Every record should be written out exactly, please.

[Opening Data section section]

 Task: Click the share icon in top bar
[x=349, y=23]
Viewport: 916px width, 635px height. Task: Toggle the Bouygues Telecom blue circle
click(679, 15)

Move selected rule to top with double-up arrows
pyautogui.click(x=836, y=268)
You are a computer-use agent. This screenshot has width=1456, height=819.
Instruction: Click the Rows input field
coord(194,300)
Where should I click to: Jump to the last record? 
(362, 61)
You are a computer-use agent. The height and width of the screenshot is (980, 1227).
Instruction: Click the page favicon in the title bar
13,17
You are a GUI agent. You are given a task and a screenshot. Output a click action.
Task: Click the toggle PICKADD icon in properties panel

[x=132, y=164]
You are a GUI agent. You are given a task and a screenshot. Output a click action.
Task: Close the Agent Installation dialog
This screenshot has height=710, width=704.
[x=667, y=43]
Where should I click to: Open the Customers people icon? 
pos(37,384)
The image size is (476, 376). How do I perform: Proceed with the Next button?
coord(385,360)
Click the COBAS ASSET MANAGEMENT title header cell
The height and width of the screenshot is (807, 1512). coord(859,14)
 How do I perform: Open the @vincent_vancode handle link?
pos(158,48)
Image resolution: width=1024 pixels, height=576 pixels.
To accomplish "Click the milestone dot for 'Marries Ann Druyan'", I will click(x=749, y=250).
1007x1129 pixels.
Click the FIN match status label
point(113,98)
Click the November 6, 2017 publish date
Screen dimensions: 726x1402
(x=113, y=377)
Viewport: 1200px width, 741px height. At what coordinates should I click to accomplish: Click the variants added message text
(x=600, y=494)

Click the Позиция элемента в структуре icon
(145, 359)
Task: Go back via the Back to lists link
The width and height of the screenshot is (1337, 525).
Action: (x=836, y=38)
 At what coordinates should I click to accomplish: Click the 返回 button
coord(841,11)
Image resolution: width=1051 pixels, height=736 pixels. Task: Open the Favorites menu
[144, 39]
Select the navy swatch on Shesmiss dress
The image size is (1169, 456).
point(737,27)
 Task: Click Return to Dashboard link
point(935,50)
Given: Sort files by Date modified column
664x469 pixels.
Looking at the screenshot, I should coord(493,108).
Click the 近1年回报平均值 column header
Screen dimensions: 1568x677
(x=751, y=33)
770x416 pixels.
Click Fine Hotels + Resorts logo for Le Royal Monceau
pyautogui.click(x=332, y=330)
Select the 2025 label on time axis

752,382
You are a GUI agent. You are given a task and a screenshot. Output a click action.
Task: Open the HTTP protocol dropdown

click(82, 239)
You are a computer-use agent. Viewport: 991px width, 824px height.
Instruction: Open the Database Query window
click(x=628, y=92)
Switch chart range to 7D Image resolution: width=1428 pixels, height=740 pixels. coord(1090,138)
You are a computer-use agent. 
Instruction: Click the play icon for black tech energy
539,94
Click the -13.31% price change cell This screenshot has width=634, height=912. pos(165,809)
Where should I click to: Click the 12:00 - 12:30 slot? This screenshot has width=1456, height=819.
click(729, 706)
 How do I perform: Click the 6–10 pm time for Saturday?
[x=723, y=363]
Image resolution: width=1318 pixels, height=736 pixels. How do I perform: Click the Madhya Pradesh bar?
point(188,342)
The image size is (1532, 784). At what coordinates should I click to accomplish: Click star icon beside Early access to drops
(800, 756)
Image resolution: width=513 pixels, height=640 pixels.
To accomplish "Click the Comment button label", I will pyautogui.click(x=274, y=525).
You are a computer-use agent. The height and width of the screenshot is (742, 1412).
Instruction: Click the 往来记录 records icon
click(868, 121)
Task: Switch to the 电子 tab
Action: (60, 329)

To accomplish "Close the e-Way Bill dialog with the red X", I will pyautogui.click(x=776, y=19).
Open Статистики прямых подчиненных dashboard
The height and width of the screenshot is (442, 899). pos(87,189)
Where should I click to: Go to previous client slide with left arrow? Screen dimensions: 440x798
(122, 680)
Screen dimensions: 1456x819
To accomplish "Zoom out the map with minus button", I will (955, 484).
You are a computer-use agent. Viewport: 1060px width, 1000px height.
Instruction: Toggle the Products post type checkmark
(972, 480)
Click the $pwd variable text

[Closing Data section section]

# [Task output]
 Task: Click the share icon in top bar
[x=349, y=23]
Viewport: 916px width, 635px height. Task: Toggle the Bouygues Telecom blue circle
click(679, 15)

Move selected rule to top with double-up arrows
pyautogui.click(x=836, y=268)
You are a computer-use agent. This screenshot has width=1456, height=819.
Instruction: Click the Rows input field
coord(194,300)
Where should I click to: Jump to the last record? 
(362, 61)
You are a computer-use agent. The height and width of the screenshot is (980, 1227).
Instruction: Click the page favicon in the title bar
13,17
You are a GUI agent. You are given a task and a screenshot. Output a click action.
Task: Click the toggle PICKADD icon in properties panel

[x=132, y=164]
You are a GUI agent. You are given a task and a screenshot. Output a click action.
Task: Close the Agent Installation dialog
This screenshot has height=710, width=704.
[x=667, y=43]
Where should I click to: Open the Customers people icon? 
pos(37,384)
The image size is (476, 376). How do I perform: Proceed with the Next button?
coord(385,360)
Click the COBAS ASSET MANAGEMENT title header cell
The height and width of the screenshot is (807, 1512). coord(859,14)
 How do I perform: Open the @vincent_vancode handle link?
pos(158,48)
Image resolution: width=1024 pixels, height=576 pixels.
To accomplish "Click the milestone dot for 'Marries Ann Druyan'", I will click(x=749, y=250).
1007x1129 pixels.
Click the FIN match status label
point(113,98)
Click the November 6, 2017 publish date
Screen dimensions: 726x1402
(x=113, y=377)
Viewport: 1200px width, 741px height. At what coordinates should I click to accomplish: Click the variants added message text
(x=600, y=494)

Click the Позиция элемента в структуре icon
(145, 359)
Task: Go back via the Back to lists link
The width and height of the screenshot is (1337, 525).
Action: (x=836, y=38)
 At what coordinates should I click to accomplish: Click the 返回 button
coord(841,11)
Image resolution: width=1051 pixels, height=736 pixels. Task: Open the Favorites menu
[144, 39]
Select the navy swatch on Shesmiss dress
The image size is (1169, 456).
point(737,27)
 Task: Click Return to Dashboard link
point(935,50)
Given: Sort files by Date modified column
664x469 pixels.
Looking at the screenshot, I should coord(493,108).
Click the 近1年回报平均值 column header
Screen dimensions: 1568x677
(x=751, y=33)
770x416 pixels.
Click Fine Hotels + Resorts logo for Le Royal Monceau
pyautogui.click(x=332, y=330)
Select the 2025 label on time axis

752,382
You are a GUI agent. You are given a task and a screenshot. Output a click action.
Task: Open the HTTP protocol dropdown

click(82, 239)
You are a computer-use agent. Viewport: 991px width, 824px height.
Instruction: Open the Database Query window
click(x=628, y=92)
Switch chart range to 7D Image resolution: width=1428 pixels, height=740 pixels. coord(1090,138)
You are a computer-use agent. 
Instruction: Click the play icon for black tech energy
539,94
Click the -13.31% price change cell This screenshot has width=634, height=912. pos(165,809)
Where should I click to: Click the 12:00 - 12:30 slot? This screenshot has width=1456, height=819.
click(729, 706)
 How do I perform: Click the 6–10 pm time for Saturday?
[x=723, y=363]
Image resolution: width=1318 pixels, height=736 pixels. How do I perform: Click the Madhya Pradesh bar?
point(188,342)
The image size is (1532, 784). At what coordinates should I click to accomplish: Click star icon beside Early access to drops
(800, 756)
Image resolution: width=513 pixels, height=640 pixels.
To accomplish "Click the Comment button label", I will pyautogui.click(x=274, y=525).
You are a computer-use agent. The height and width of the screenshot is (742, 1412).
Instruction: Click the 往来记录 records icon
click(868, 121)
Task: Switch to the 电子 tab
Action: (60, 329)

To accomplish "Close the e-Way Bill dialog with the red X", I will pyautogui.click(x=776, y=19).
Open Статистики прямых подчиненных dashboard
The height and width of the screenshot is (442, 899). pos(87,189)
Where should I click to: Go to previous client slide with left arrow? Screen dimensions: 440x798
(122, 680)
Screen dimensions: 1456x819
To accomplish "Zoom out the map with minus button", I will (955, 484).
You are a computer-use agent. Viewport: 1060px width, 1000px height.
Instruction: Toggle the Products post type checkmark
(972, 480)
Click the $pwd variable text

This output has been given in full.